◆ **AIM OF THE TASK**
The answer must be the full listing, written out exactly.

◆ **DATA FOR REVIEW**

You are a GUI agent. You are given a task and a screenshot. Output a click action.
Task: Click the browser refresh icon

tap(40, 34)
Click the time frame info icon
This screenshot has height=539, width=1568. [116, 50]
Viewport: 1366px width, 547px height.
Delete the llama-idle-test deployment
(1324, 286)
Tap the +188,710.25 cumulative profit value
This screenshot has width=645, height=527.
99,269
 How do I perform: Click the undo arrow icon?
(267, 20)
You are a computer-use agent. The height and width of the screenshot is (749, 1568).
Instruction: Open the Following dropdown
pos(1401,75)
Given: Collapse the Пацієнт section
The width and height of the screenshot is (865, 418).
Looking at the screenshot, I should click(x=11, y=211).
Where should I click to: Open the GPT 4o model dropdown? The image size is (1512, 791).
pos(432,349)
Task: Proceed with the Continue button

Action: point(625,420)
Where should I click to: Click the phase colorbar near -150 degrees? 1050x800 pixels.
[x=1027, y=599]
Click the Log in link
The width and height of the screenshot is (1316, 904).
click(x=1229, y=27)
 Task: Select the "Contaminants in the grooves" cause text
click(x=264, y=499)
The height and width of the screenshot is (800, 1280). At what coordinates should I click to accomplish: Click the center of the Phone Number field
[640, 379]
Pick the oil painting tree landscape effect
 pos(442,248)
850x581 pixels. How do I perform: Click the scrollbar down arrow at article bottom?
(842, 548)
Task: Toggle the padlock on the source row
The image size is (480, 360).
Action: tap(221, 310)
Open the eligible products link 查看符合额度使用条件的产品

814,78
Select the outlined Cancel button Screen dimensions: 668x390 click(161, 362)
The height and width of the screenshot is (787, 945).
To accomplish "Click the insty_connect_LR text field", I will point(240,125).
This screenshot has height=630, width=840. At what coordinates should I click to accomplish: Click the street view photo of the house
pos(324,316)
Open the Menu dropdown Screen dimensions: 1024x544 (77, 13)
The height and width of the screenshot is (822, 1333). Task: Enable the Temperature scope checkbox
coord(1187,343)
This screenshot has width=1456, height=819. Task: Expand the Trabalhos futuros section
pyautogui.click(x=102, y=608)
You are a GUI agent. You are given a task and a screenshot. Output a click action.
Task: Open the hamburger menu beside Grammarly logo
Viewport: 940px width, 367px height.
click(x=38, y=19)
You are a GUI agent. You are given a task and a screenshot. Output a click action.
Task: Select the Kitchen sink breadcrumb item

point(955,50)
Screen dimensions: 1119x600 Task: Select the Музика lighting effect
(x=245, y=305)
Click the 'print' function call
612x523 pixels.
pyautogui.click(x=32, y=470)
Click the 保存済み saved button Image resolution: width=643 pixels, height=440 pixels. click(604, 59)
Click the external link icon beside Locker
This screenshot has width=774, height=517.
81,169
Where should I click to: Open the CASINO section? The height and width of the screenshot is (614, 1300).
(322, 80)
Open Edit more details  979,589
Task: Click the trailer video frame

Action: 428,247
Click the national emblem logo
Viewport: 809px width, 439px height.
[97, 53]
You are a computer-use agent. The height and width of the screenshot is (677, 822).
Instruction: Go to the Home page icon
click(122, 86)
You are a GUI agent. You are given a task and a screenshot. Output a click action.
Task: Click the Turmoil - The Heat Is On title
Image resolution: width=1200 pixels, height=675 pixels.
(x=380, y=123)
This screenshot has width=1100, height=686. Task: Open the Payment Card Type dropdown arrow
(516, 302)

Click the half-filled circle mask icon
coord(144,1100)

◆ **TASK RESULT**
You are a GUI agent. You are given a task and a screenshot. Output a click action.
Task: Click the browser refresh icon

tap(40, 34)
Click the time frame info icon
This screenshot has height=539, width=1568. [116, 50]
Viewport: 1366px width, 547px height.
Delete the llama-idle-test deployment
(1324, 286)
Tap the +188,710.25 cumulative profit value
This screenshot has width=645, height=527.
99,269
 How do I perform: Click the undo arrow icon?
(267, 20)
You are a computer-use agent. The height and width of the screenshot is (749, 1568).
Instruction: Open the Following dropdown
pos(1401,75)
Given: Collapse the Пацієнт section
The width and height of the screenshot is (865, 418).
Looking at the screenshot, I should click(x=11, y=211).
Where should I click to: Open the GPT 4o model dropdown? The image size is (1512, 791).
pos(432,349)
Task: Proceed with the Continue button

Action: point(625,420)
Where should I click to: Click the phase colorbar near -150 degrees? 1050x800 pixels.
[x=1027, y=599]
Click the Log in link
The width and height of the screenshot is (1316, 904).
click(x=1229, y=27)
 Task: Select the "Contaminants in the grooves" cause text
click(x=264, y=499)
The height and width of the screenshot is (800, 1280). At what coordinates should I click to accomplish: Click the center of the Phone Number field
[640, 379]
Pick the oil painting tree landscape effect
 pos(442,248)
850x581 pixels. How do I perform: Click the scrollbar down arrow at article bottom?
(842, 548)
Task: Toggle the padlock on the source row
The image size is (480, 360).
Action: tap(221, 310)
Open the eligible products link 查看符合额度使用条件的产品

814,78
Select the outlined Cancel button Screen dimensions: 668x390 click(161, 362)
The height and width of the screenshot is (787, 945).
To accomplish "Click the insty_connect_LR text field", I will point(240,125).
This screenshot has height=630, width=840. At what coordinates should I click to accomplish: Click the street view photo of the house
pos(324,316)
Open the Menu dropdown Screen dimensions: 1024x544 (77, 13)
The height and width of the screenshot is (822, 1333). Task: Enable the Temperature scope checkbox
coord(1187,343)
This screenshot has width=1456, height=819. Task: Expand the Trabalhos futuros section
pyautogui.click(x=102, y=608)
You are a GUI agent. You are given a task and a screenshot. Output a click action.
Task: Open the hamburger menu beside Grammarly logo
Viewport: 940px width, 367px height.
click(x=38, y=19)
You are a GUI agent. You are given a task and a screenshot. Output a click action.
Task: Select the Kitchen sink breadcrumb item

point(955,50)
Screen dimensions: 1119x600 Task: Select the Музика lighting effect
(x=245, y=305)
Click the 'print' function call
612x523 pixels.
pyautogui.click(x=32, y=470)
Click the 保存済み saved button Image resolution: width=643 pixels, height=440 pixels. click(604, 59)
Click the external link icon beside Locker
This screenshot has width=774, height=517.
81,169
Where should I click to: Open the CASINO section? The height and width of the screenshot is (614, 1300).
(322, 80)
Open Edit more details  979,589
Task: Click the trailer video frame

Action: 428,247
Click the national emblem logo
Viewport: 809px width, 439px height.
[97, 53]
You are a computer-use agent. The height and width of the screenshot is (677, 822).
Instruction: Go to the Home page icon
click(122, 86)
You are a GUI agent. You are given a task and a screenshot. Output a click action.
Task: Click the Turmoil - The Heat Is On title
Image resolution: width=1200 pixels, height=675 pixels.
(x=380, y=123)
This screenshot has width=1100, height=686. Task: Open the Payment Card Type dropdown arrow
(516, 302)

Click the half-filled circle mask icon
coord(144,1100)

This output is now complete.